Mis à part l'Opéra de Nice qui avait osé le monter en 1978, cet ouvrage atypique a toujours été boudé en France. On l'a cependant entendu en version de concert au Palais Garnier avec l'époustouflant Mefistofele de Samuel Ramey qui, prenant la succession de Cesare Siepi et de Nicolaï Ghiaurov, a marqué le rôle titre ces deux dernières décennies partout dans le monde. Il avait notamment fait preuve de qualités vocales superlatives et d'un humour dévastateur dans la production du Metropolitan Opera de New York qui avait révélé Robert Carsen en 1999.

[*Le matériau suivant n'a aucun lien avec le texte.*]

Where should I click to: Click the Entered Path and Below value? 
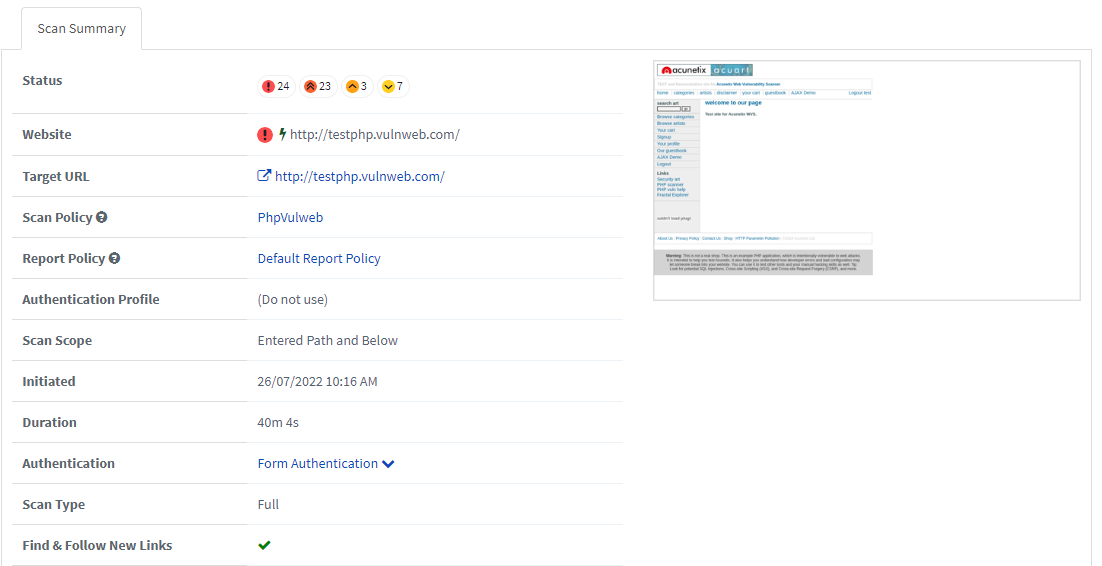tap(327, 341)
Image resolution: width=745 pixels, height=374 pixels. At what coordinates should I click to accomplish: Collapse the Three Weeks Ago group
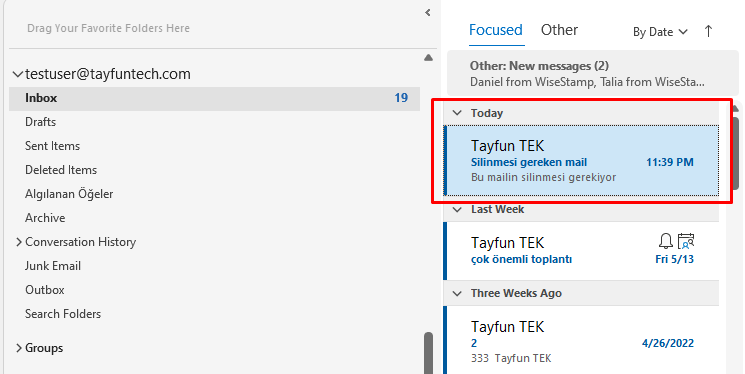pos(457,293)
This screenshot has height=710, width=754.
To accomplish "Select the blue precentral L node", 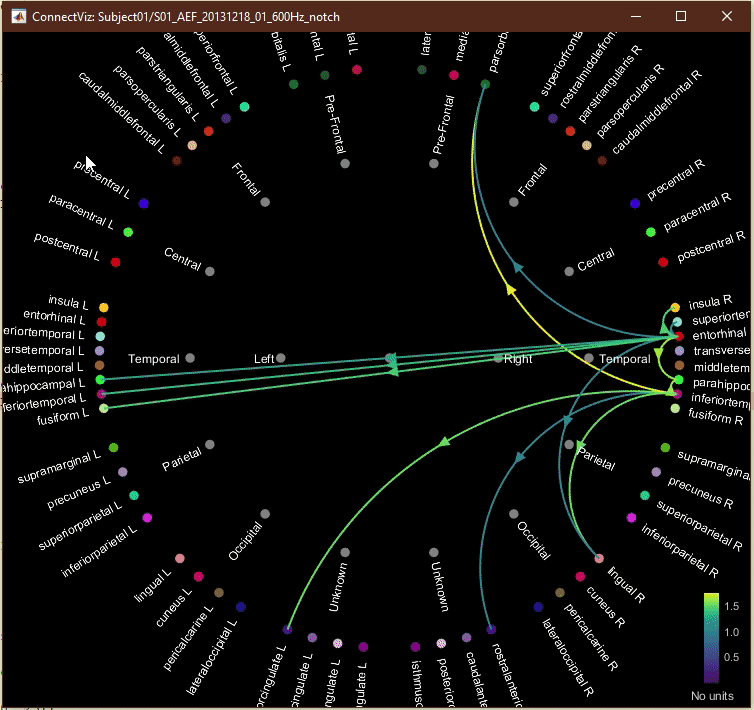I will pos(144,203).
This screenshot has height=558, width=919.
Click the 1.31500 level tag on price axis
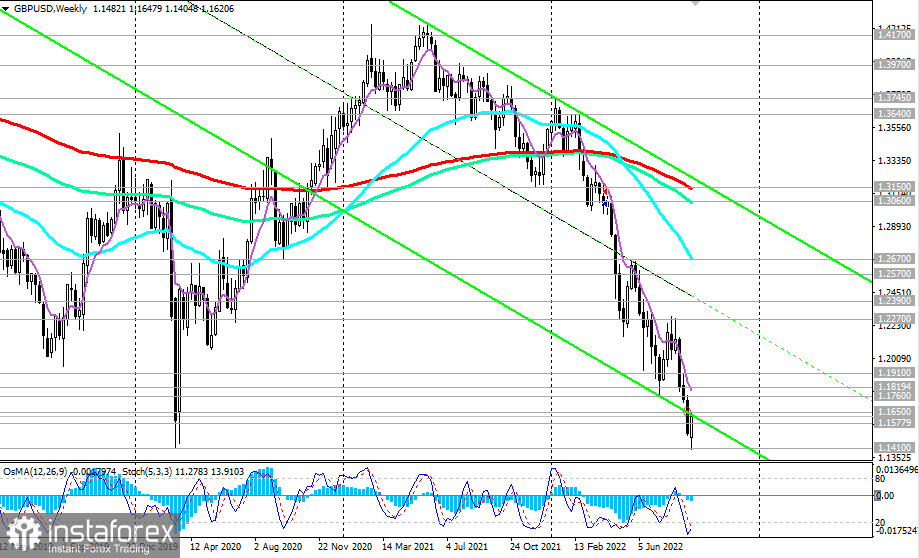[894, 186]
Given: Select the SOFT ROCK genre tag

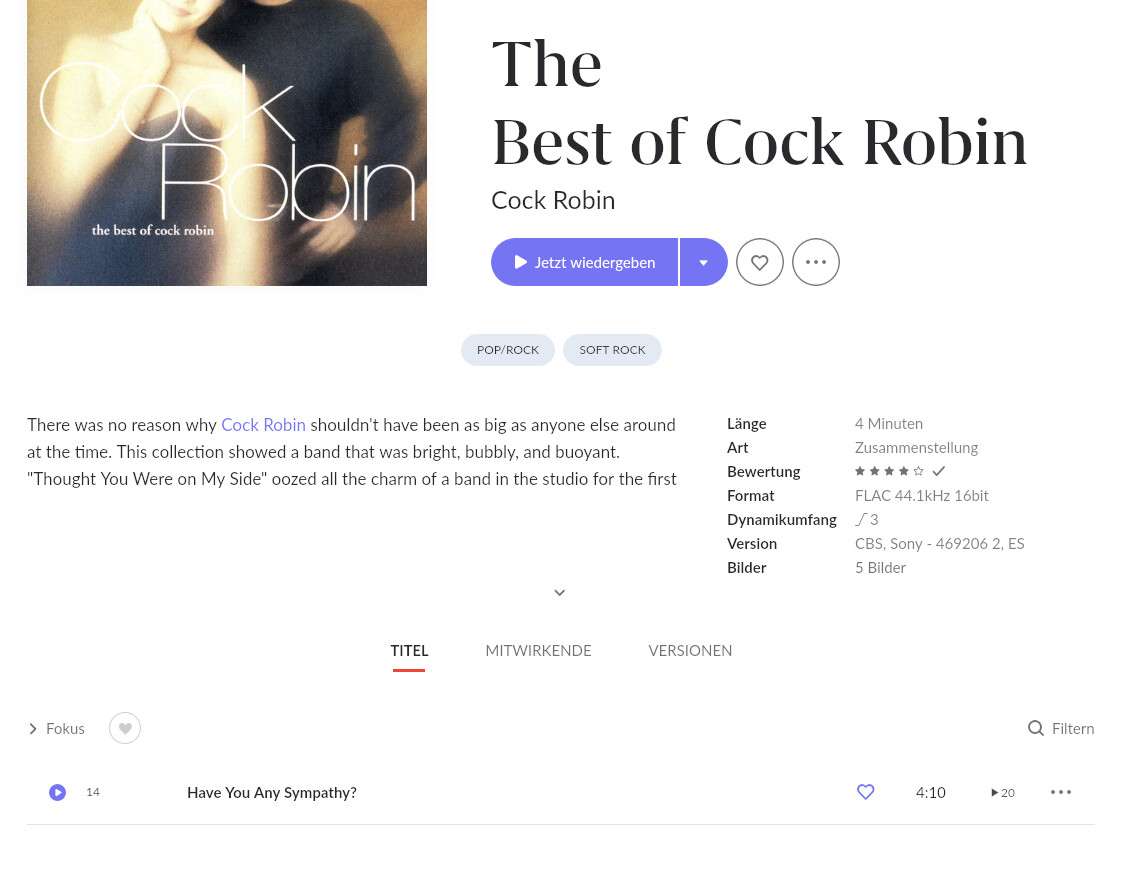Looking at the screenshot, I should pos(612,350).
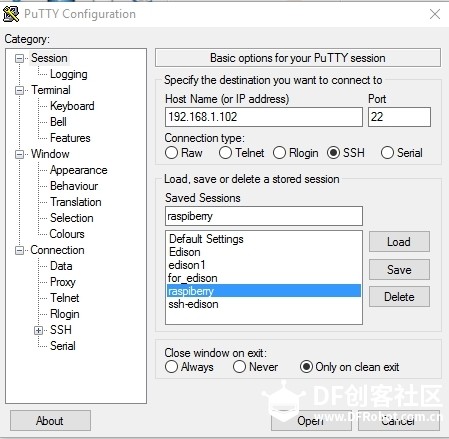
Task: Open the About dialog
Action: click(50, 421)
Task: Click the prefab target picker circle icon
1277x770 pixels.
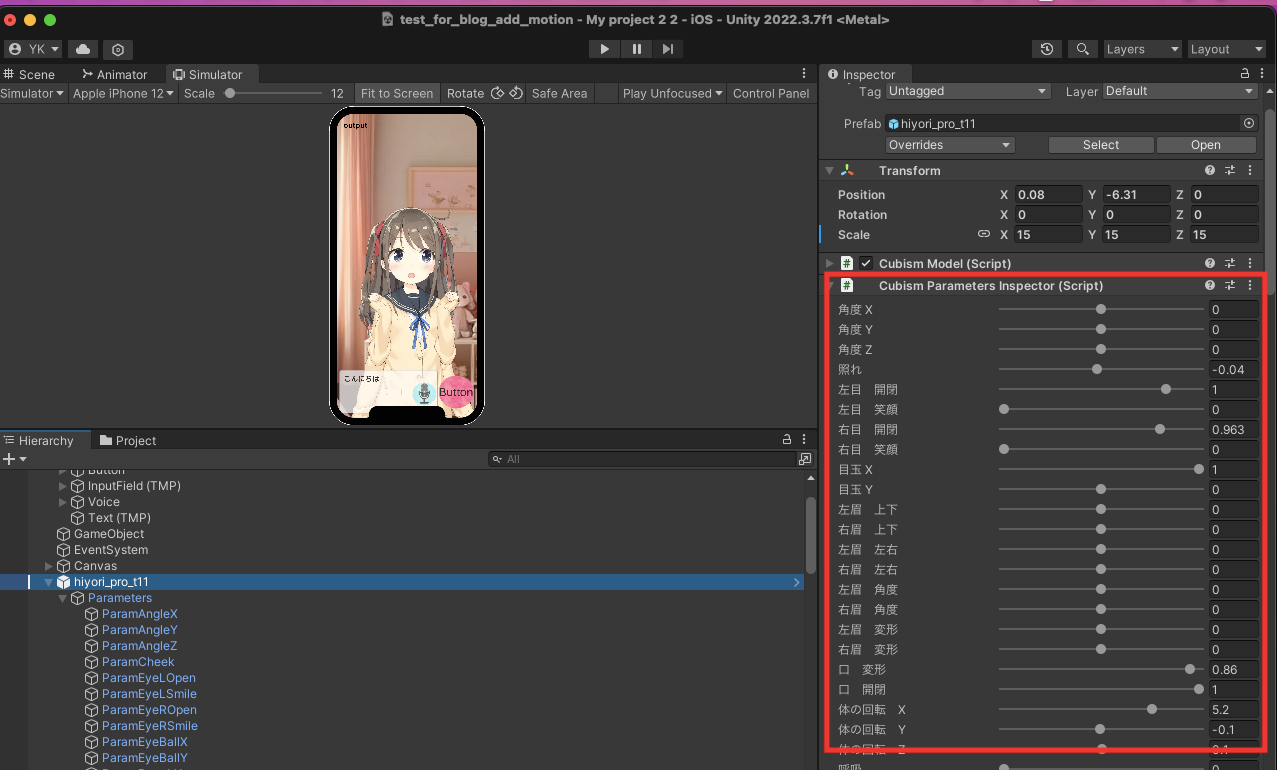Action: (1249, 123)
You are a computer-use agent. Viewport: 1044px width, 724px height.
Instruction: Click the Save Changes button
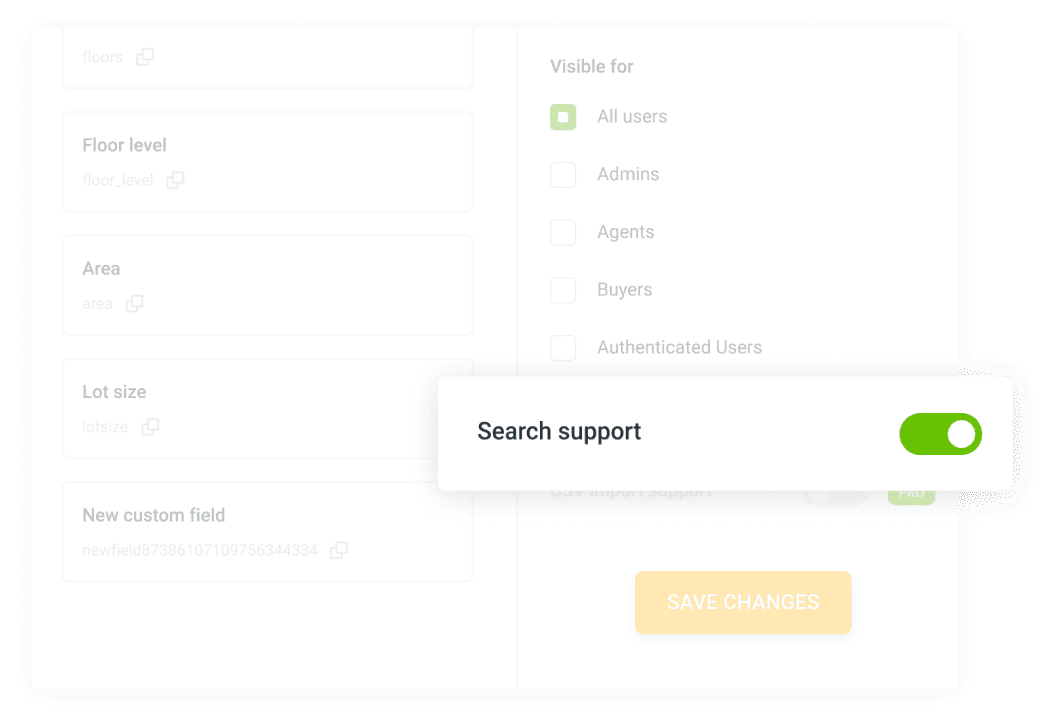tap(743, 602)
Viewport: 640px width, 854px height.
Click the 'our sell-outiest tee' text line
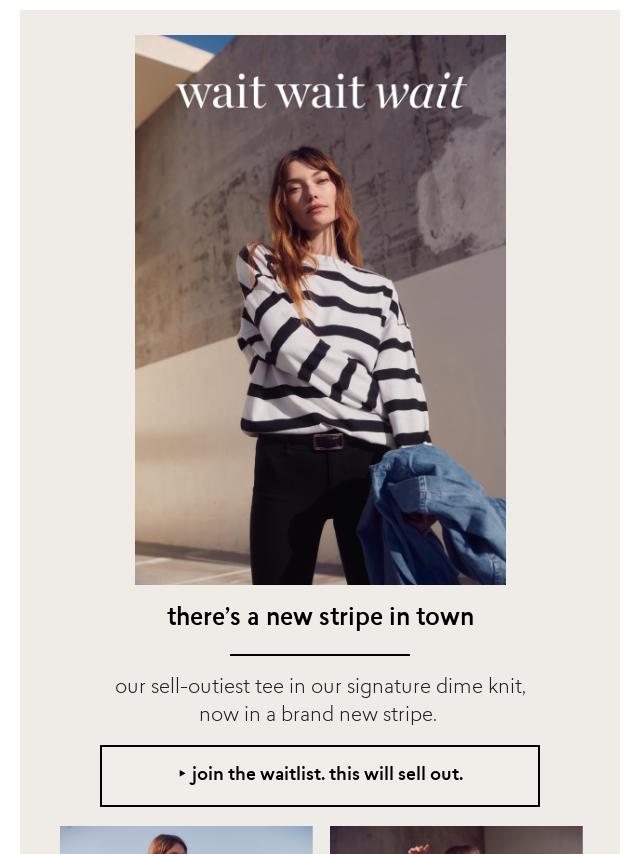coord(320,686)
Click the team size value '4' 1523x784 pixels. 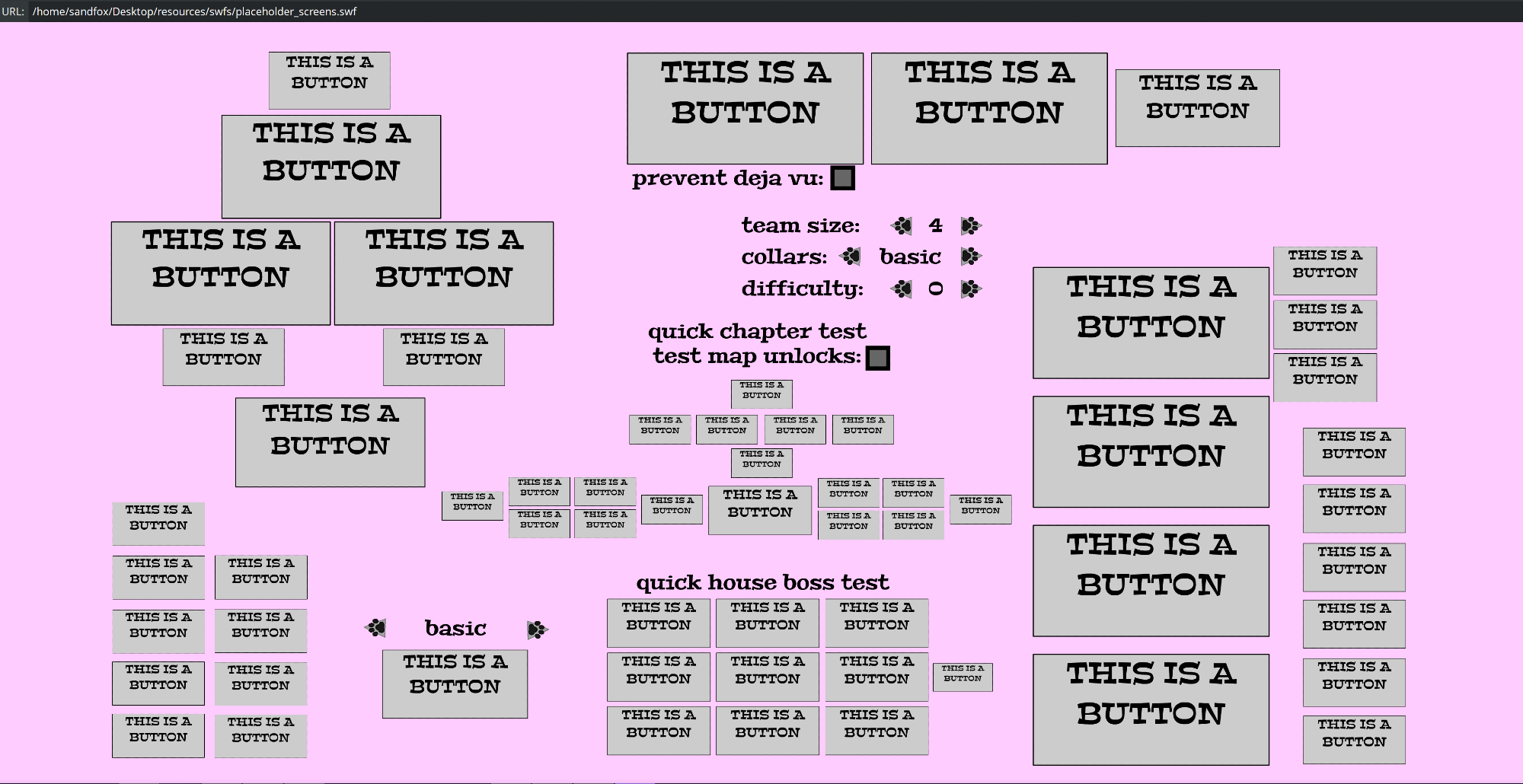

Une production assez largement décevante
On n'a malheureusement pas retrouvé le même niveau dramatique et vocal à Amsterdam où seul le bel orchestre et des choeurs somptueux dirigés avec brio par Carlo Rizzi ont rendu justice à l'une des partitions les plus originales du répertoire italien. Des trois principaux protagonistes, seule Myriam Gauci a défendu le double rôle féminin de Marguerite et Hélène de Troie avec les moyens et le style adéquats. Le jeune ténor Dario Volonté est mal à l'aise, voire en péril dans la tessiture beaucoup tendue pour lui de Faust, et pêche également par de graves problèmes d'intonation. L'Israélien Gidon Saks, remarqué en Claggart dans Billy Budd à l'Opéra Bastille en 2001, a certes les moyens vocaux de Mefistofele, mais la voix est raide, peu italienne, et son interprétation au premier degré manque de dérision.
Il est vrai que cette fois, le metteur en scène Graham Vick, que l'on a connu beaucoup plus inspiré, a raté son affaire. Certes, on peut presque tout se permettre avec Mefistofele, mais ici le spectacle part dans tous les sens, sans qu'apparaisse une idée directrice claire. On se perd dans un fouillis disparate, des clichés au goût du jour, une modernisation qui ne fonctionne pas. Tout est trop sérieux, sans une once d'humour. Le dispositif scénique évoquant une mappemonde est trop lourd ou mal adapté au lieu car il nécessite de longues minutes d'attente entre chaque tableau. La continuité dramatique et musicale est sans arrêt coupée et la soirée se traîne en longueur. Quelques belles images, cependant, comme la bibliothèque en flamme du tableau d'Hélène de Troie.
Au final, une franche déception que ce Mefistofele médiocre au sein d'une programmation prestigieuse.